La consommation de plantes riches en TCs a généralement été associée à une prévention de la météorisation spumeuse (Ramírez-Restrepo et Barry, 2005; Rochfort et al., 2008; Waghorn, 2008 in press). Chez les ruminants, ce phénomène résulte d’une accumulation de gaz, issus de fermentations ruminales exacerbées, séquestré dans une mousse stable formée à partir des protéines solubles de la ration (Aerts et al., 1999; Waghorn et Mc Nabb, 2003; Rochfort et al., 2008). Ce désordre sanitaire est rencontré chez les ruminants consommant des légumineuses très nutritives et très riches en protéines, tels le trèfle (Trifolium repens) ou la luzerne (Medicago sativa). A l’inverse, la consommation de fourrages contenant des TCs (de l’ordre de 0,5% de la MS) est suffisante pour éviter la météorisation (Aerts et al., 1999; Butter et al., 1999; Min et al., 2003; Rochfort et al., 2008).

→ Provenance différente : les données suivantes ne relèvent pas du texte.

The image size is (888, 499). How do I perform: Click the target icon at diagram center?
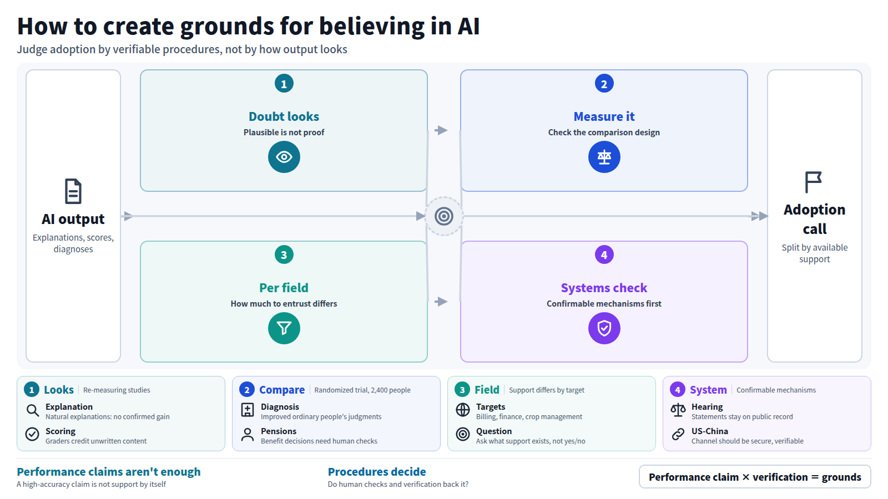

La complexation des TCs avec les protéines alimentaires limiterait les fermentations dans le rumen et diminuerait le risque de météorisation (Zimmer et Cordesse, 1996; Waghorn et Mc Nabb, 2003). De plus, les TCs inhiberaient la croissance et la multiplication des micro-organismes du rumen par leur fixation aux

constituants des parois cellulaires, bloquant ainsi le transport moléculaire vital pour le micro-organisme, ou par l’agrégation des cellules entre elles ce qui bloqueraient leur division (Pell et al., 1999; Mc Sweeney et al., 2008 in press).

Prévention des épisodes de diarrhées :

La consommation de fourrages riches en TCs induit une augmentation de la matière sèche de la matière fécale, et par conséquent contriburait à la prévention d’épisodes diarrhéiques (Min et al., 2001; Waghorn et Mc Nabb, 2003). En raison de ces matières fécales plus consistantes, les souillures de l’arrière train des ovins sont réduites, limitant ainsi l’apparition de myiases cutanées (Larsen et al., 1994; Leathwick et Athkinson, 1996; Waghorn et Mc Nabb, 2003).

Effets sur le parasitisme gastro-intestinal :

Le troisième effet bénéfique des TCs sur la santé des ruminants concerne l’effet des TCs sur les nématodes GIs (Min et Hart, 2002; Waghorn et Mc Nabb, 2003; Hoste et al., 2006), qui sera plus largement commenté dans le Chapitre 6.